ACTION ITEM: Every line below between the one holding "April 20, 2012 (300, 2443)" and the one holding "Удаление пользовательских данных (867, 1446)", inclusive, should be copied exactly, and no other line.
################
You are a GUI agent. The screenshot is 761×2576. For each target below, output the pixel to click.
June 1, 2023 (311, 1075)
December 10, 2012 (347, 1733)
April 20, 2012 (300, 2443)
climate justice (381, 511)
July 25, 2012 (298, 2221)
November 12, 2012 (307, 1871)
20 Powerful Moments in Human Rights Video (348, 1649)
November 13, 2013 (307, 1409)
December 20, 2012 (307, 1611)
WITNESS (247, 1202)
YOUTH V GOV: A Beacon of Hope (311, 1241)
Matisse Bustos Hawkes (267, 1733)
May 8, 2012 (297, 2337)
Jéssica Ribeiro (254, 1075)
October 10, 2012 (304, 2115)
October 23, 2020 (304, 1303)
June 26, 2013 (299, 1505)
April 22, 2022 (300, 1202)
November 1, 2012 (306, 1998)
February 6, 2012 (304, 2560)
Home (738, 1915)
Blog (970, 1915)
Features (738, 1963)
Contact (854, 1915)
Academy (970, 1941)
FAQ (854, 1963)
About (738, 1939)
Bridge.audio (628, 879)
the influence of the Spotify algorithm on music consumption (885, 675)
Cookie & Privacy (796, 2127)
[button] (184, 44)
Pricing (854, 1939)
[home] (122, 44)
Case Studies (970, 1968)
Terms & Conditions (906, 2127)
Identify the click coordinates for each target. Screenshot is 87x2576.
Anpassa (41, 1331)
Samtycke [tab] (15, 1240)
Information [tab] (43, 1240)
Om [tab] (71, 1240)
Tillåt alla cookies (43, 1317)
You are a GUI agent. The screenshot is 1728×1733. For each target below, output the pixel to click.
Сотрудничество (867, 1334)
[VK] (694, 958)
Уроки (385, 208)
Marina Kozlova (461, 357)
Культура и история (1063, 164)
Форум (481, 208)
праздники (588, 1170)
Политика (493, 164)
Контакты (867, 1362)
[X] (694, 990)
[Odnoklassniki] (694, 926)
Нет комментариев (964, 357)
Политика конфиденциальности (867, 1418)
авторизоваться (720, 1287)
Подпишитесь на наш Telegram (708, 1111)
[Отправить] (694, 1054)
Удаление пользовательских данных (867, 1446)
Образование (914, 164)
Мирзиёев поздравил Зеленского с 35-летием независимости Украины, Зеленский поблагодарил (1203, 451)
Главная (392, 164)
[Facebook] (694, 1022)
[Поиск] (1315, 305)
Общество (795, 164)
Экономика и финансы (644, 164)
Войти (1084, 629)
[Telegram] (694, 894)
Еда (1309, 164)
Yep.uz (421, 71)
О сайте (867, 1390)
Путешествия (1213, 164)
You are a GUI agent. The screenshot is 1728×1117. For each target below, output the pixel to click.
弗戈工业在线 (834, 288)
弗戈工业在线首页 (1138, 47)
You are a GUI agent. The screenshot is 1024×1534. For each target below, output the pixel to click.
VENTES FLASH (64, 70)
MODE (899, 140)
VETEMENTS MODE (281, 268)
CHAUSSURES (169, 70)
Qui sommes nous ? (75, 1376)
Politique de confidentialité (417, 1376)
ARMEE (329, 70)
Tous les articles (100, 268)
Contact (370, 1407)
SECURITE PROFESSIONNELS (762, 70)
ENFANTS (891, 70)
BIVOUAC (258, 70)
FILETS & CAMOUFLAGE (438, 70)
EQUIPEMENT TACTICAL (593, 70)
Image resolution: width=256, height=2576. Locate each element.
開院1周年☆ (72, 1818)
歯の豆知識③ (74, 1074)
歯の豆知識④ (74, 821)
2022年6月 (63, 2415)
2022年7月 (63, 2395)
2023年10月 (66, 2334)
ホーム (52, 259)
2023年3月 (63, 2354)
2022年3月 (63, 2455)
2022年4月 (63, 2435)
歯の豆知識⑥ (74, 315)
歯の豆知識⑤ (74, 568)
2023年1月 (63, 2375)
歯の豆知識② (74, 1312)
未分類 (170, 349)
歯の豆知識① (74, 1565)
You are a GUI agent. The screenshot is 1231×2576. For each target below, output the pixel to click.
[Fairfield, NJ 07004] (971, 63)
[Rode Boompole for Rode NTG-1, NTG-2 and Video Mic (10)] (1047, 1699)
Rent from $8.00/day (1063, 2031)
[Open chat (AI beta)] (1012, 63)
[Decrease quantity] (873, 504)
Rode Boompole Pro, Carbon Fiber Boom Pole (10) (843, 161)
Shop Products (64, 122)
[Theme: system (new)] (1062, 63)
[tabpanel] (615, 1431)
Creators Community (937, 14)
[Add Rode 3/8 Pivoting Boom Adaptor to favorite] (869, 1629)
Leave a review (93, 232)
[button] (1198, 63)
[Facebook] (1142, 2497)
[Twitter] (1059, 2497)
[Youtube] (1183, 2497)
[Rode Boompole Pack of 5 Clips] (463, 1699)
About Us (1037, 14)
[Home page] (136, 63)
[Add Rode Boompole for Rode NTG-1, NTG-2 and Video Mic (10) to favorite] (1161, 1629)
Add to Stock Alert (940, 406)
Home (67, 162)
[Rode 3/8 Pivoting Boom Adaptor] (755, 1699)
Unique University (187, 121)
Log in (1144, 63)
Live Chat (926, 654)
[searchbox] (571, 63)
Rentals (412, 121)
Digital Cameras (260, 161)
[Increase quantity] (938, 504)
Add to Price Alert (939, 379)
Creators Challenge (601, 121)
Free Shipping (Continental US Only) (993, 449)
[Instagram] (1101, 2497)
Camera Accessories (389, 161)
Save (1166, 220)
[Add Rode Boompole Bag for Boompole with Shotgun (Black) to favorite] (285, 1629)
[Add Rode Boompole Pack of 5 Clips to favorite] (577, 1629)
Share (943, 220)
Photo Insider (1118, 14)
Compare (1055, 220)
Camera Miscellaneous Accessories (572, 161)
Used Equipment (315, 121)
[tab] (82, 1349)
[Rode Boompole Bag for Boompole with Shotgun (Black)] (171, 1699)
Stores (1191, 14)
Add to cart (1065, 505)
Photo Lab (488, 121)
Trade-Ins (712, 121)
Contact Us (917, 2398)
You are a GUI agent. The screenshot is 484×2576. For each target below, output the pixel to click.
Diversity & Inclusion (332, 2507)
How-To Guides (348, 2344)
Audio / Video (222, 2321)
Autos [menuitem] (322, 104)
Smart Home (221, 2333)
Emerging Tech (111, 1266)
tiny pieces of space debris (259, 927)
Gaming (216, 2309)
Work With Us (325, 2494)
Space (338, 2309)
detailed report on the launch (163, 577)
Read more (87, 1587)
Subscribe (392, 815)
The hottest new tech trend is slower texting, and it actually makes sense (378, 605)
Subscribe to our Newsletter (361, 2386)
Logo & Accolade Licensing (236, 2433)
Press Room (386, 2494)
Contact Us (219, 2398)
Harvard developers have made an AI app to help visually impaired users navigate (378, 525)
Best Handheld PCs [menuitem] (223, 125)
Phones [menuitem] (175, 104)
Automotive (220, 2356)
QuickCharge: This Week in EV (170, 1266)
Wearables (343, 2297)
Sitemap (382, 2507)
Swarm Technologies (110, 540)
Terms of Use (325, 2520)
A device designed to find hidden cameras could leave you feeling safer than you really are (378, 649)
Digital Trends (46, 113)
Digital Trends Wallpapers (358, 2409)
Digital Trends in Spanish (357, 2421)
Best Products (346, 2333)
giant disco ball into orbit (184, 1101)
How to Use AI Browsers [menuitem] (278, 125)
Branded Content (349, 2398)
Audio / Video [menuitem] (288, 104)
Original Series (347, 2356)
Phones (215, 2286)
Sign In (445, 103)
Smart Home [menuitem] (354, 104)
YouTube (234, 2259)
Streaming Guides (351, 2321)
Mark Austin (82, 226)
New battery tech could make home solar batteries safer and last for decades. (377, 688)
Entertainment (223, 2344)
################
SOLUTION TO THIS TASK:
April 20, 2012 (300, 2443)
climate justice (381, 511)
July 25, 2012 (298, 2221)
November 12, 2012 (307, 1871)
20 Powerful Moments in Human Rights Video (348, 1649)
November 13, 2013 (307, 1409)
December 20, 2012 (307, 1611)
WITNESS (247, 1202)
YOUTH V GOV: A Beacon of Hope (311, 1241)
Matisse Bustos Hawkes (267, 1733)
May 8, 2012 (297, 2337)
Jéssica Ribeiro (254, 1075)
October 10, 2012 (304, 2115)
October 23, 2020 (304, 1303)
June 26, 2013 (299, 1505)
April 22, 2022 (300, 1202)
November 1, 2012 (306, 1998)
February 6, 2012 (304, 2560)
Home (738, 1915)
Blog (970, 1915)
Features (738, 1963)
Contact (854, 1915)
Academy (970, 1941)
FAQ (854, 1963)
About (738, 1939)
Bridge.audio (628, 879)
the influence of the Spotify algorithm on music consumption (885, 675)
Cookie & Privacy (796, 2127)
[button] (184, 44)
Pricing (854, 1939)
[home] (122, 44)
Case Studies (970, 1968)
Terms & Conditions (906, 2127)
Identify the click coordinates for each target. Screenshot is 87x2576.
Anpassa (41, 1331)
Samtycke [tab] (15, 1240)
Information [tab] (43, 1240)
Om [tab] (71, 1240)
Tillåt alla cookies (43, 1317)
You are a GUI agent. The screenshot is 1728×1733. For each target below, output the pixel to click.
Сотрудничество (867, 1334)
[VK] (694, 958)
Уроки (385, 208)
Marina Kozlova (461, 357)
Культура и история (1063, 164)
Форум (481, 208)
праздники (588, 1170)
Политика (493, 164)
Контакты (867, 1362)
[X] (694, 990)
[Odnoklassniki] (694, 926)
Нет комментариев (964, 357)
Политика конфиденциальности (867, 1418)
авторизоваться (720, 1287)
Подпишитесь на наш Telegram (708, 1111)
[Отправить] (694, 1054)
Удаление пользовательских данных (867, 1446)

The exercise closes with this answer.